CORRESP 1 filename1.htm Correspondence

LOGO

March 12, 2010

United States Securities and Exchange Commission

100 F Street, N.E

Mail stop 3561

Washington, D.C. 20549

Attn: David R. Humphrey, Branch Chief

 

Re: Air Transport Services Group, Inc.

Form 10-K for the year ended December 31, 2008

File No. 000-50368

Ladies and Gentlemen:

We have received correspondence dated February 18, 2010 regarding the review by the Staff of the Division of Corporation Finance (the “Staff”) of the financial statements and disclosures contained in Form 10-Q for the quarterly period ended September 30, 2009 and the Schedule 14A for the annual meeting of shareholders on May 12, 2009 of Air Transport Services Group, Inc. (the “Company”). Our response to the Staff’s comments is provided below. For your convenience, we have included the comments followed by the Company’s responses. Caption references and page numbers refer to the captions and pages contained in the respective Form 10-Q, or Schedule 14A unless otherwise indicated. Capitalized terms used but not otherwise defined herein have the meanings ascribed to such terms in the respective Form 10-Q or Schedule 14A. All numbers are in thousands except where noted otherwise and except for per share data.
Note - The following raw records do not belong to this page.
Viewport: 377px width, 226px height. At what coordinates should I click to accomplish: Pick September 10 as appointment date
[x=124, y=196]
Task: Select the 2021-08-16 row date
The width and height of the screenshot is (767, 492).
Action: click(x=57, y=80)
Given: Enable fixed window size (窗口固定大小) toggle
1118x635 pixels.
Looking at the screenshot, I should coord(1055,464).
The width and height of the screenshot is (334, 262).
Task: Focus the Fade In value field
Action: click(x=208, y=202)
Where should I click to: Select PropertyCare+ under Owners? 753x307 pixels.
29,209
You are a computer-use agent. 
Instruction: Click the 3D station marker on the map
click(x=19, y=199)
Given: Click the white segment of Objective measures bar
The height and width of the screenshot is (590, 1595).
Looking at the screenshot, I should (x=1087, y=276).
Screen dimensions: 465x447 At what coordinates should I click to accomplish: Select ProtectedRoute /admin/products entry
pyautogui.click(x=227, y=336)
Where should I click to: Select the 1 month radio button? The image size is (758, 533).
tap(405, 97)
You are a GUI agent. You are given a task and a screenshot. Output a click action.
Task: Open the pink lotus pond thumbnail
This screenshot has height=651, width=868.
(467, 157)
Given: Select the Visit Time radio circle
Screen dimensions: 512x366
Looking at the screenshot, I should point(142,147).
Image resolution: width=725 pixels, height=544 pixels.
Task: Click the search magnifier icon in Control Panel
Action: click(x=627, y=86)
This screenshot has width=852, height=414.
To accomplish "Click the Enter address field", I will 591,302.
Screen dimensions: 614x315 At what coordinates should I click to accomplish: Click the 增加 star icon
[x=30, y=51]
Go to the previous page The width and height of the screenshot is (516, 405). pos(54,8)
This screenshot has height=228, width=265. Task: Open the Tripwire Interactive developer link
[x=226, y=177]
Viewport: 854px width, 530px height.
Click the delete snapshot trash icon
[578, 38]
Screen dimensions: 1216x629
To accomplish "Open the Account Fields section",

Form 10-Q for the Quarterly Period Ended September 30, 2009

Note A-Summary of Financial Statement Position and Significant Accounting Policies

SEC Comment 1:

 

1. Your goodwill impairment analysis assumes CAM will lease 43 aircraft in 2009. However, Note G on page 16 of your Form 10-Q indicates that CAM leased 3 aircraft to external customers. In this regard, if your lease projections include aircraft currently leased under the DHL ACMI agreement, tell us how your projections address the future uncertainty related to such agreements. In addition, if such aircraft are put to DHL, tell us how your CAM cash flow projections would be affected.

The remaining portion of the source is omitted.